Brown v. King
Brown v. King
Opinion
IN THE UNITED STATES COURT OF APPEALS FOR THE FIFTH CIRCUIT
No. 01-40664 Summary Calendar
TERRY L. BROWN,
Plaintiff-Appellee,
versus
JOE E. KING, Etc.; ET AL.,
Defendants,
R. A. GARCIA, Warden; WILLIAM STEPHENS, Assistant Warden; DUC VAN TRAN, DR.,
Defendants-Appellants.
-------------------- Appeal from the United States District Court for the Southern District of Texas USDC No. G-98-CV-128 -------------------- December 12, 2001 Before DeMOSS, PARKER and DENNIS, Circuit Judges
PER CURIAM:*
R.A. Garcia, William Stephens, and Dr. Duc Van Tran appeal
from the denial of their motion for summary judgment in this
action under
42 U.S.C. § 1983brought by Texas inmate Terry
Brown. They argue that the magistrate judge erred by denying
their summary judgment motion on the merits of their qualified
immunity defense.
* Pursuant to 5TH CIR. R. 47.5, the court has determined that this opinion should not be published and is not precedent except under the limited circumstances set forth in 5TH CIR. R. 47.5.4. No. 01-40664 -2-
We must determine the basis of our jurisdiction, on our own
motion, if necessary. Mosley v. Cozby,
813 F.2d 659, 660(5th
Cir. 1987). “[O]rders denying qualified immunity are immediately
appealable only if they are predicated on conclusions of law, and
not if a genuine issue of material fact precludes summary
judgment on the question of qualified immunity.” Palmer v.
Johnson,
193 F.3d 346, 351(5th Cir. 1999).
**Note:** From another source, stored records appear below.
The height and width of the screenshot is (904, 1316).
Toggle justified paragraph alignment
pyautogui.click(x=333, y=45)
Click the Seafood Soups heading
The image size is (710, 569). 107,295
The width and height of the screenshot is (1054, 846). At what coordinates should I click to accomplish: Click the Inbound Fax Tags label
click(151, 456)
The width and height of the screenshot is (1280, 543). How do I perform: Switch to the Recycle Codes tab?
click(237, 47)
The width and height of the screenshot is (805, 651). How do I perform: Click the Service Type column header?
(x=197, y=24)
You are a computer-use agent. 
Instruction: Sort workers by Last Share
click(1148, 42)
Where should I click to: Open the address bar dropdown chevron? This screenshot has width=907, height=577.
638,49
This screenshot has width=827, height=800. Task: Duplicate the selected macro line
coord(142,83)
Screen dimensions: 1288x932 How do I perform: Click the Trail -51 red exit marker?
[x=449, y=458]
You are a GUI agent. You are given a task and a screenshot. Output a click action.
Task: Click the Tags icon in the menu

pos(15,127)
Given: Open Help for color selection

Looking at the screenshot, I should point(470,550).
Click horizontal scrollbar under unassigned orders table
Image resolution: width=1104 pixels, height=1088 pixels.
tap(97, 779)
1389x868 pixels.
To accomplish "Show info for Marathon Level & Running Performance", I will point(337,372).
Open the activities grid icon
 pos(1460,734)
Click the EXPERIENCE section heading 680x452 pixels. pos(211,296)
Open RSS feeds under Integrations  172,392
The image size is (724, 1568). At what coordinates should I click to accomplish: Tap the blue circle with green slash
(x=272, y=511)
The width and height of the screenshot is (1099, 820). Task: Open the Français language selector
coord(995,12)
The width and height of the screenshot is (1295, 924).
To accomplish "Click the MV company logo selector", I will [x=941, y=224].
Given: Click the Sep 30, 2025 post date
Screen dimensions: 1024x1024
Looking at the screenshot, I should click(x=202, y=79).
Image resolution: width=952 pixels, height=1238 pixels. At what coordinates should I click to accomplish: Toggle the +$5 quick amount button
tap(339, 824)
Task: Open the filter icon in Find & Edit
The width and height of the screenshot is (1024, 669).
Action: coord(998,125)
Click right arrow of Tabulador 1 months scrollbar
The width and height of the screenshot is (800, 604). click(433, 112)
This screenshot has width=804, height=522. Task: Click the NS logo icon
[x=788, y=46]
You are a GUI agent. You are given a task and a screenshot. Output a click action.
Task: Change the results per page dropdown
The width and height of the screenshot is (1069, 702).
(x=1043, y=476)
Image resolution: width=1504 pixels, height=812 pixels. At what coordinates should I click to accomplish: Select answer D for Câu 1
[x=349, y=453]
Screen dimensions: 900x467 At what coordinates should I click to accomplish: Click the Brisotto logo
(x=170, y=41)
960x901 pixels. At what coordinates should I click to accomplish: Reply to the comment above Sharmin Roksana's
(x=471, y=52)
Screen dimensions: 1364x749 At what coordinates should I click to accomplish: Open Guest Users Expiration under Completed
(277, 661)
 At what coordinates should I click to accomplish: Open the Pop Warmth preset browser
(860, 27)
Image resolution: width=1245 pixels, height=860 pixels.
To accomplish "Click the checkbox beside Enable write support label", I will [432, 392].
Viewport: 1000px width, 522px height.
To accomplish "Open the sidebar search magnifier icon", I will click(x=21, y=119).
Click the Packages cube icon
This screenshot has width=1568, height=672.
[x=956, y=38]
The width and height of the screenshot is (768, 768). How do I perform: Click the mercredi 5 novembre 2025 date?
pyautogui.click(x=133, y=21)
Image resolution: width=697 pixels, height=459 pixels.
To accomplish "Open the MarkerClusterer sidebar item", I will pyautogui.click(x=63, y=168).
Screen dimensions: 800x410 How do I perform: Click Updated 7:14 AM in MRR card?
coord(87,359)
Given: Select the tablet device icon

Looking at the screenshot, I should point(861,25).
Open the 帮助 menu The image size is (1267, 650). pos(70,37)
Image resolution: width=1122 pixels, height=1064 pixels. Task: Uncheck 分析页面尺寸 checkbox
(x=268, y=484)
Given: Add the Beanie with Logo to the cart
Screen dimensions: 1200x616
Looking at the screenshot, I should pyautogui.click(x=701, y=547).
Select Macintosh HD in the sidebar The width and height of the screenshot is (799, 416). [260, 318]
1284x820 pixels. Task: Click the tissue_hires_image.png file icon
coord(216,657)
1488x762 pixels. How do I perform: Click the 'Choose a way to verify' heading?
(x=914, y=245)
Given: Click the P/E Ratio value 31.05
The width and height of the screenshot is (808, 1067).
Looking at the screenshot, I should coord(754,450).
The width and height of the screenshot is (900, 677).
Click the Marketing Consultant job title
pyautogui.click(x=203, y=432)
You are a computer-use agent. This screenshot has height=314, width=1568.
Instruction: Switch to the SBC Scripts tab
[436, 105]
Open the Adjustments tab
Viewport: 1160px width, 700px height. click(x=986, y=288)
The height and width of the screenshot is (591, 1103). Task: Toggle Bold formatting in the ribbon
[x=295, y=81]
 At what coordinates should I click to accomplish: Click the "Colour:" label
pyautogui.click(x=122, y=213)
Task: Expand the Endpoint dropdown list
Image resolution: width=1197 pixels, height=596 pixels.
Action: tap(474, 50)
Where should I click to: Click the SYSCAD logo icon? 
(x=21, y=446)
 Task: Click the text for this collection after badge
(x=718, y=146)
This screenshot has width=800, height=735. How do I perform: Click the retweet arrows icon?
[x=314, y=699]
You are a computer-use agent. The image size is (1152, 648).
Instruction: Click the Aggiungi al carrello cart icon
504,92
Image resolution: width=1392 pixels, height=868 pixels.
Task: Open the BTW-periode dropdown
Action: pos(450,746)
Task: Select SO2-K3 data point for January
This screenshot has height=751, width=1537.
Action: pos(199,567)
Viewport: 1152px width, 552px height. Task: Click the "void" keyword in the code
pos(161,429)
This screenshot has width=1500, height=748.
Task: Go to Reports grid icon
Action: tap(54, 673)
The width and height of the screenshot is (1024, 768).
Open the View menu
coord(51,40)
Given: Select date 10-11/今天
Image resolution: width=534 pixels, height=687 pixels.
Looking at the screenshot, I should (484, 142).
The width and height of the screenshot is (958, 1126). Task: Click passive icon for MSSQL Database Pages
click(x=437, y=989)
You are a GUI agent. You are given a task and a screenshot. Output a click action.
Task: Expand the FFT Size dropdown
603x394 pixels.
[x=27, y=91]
With respect to
Tran, as noted by the magistrate judge, we perceive the existence
of a material issue of fact that precludes summary judgment based
on qualified immunity. Accordingly, we DISMISS the appeal as to
Tran for want of jurisdiction.
Although the magistrate judge also noted the existence of
disputed issues of material fact as to Garcia and Stephens, these
appellants argue on appeal that as a matter of law they are
entitled to qualified immunity because they relied on the reports
and recommendations of trained grievance investigators in denying
Brown’s grievances. We agree with Garcia and Stephens that this
argument, if accepted, would render immaterial any remaining
factual disputes, and thus we have jurisdiction over their
appeal. However, after reviewing both the summary judgment
motion submitted by Garcia and Stephens as well as their reply
brief on summary judgment, we conclude that this argument was not
raised in the court below.
Because Garcia and Stephens raise this issue for the first
time on appeal, it is reviewed only for plain error. See
Highlands Ins. Co. v. National Union Fire Ins. Co.,
27 F.3d 1027, 1031-32(5th Cir. 1994)(applying, in civil case, plain-error No. 01-40664 -3-
analysis of United States v. Olano,
507 U.S. 725(1993)). Plain
error must be clear or obvious and must affect the appellant's
substantial rights. United States v. Calverley,
37 F.3d 160, 162-64(5th Cir. 1994)(en banc). In such a situation, the court
has the discretion to correct errors that seriously affect the
fairness, integrity, or public reputation of judicial
proceedings.
Id.Garcia and Stephens admit in their brief to
this court that it is not clear whether a prison warden may have
liability for accepting the conclusion of a grievance
investigator, and thus we conclude that there has been no plain
error in the court below. We therefore decline to consider the
argument raised for the first time on appeal. Accordingly, we
AFFIRM the denial of qualified immunity as to Garcia and
Stephens.
DISMISSED IN PART AND AFFIRMED IN PART.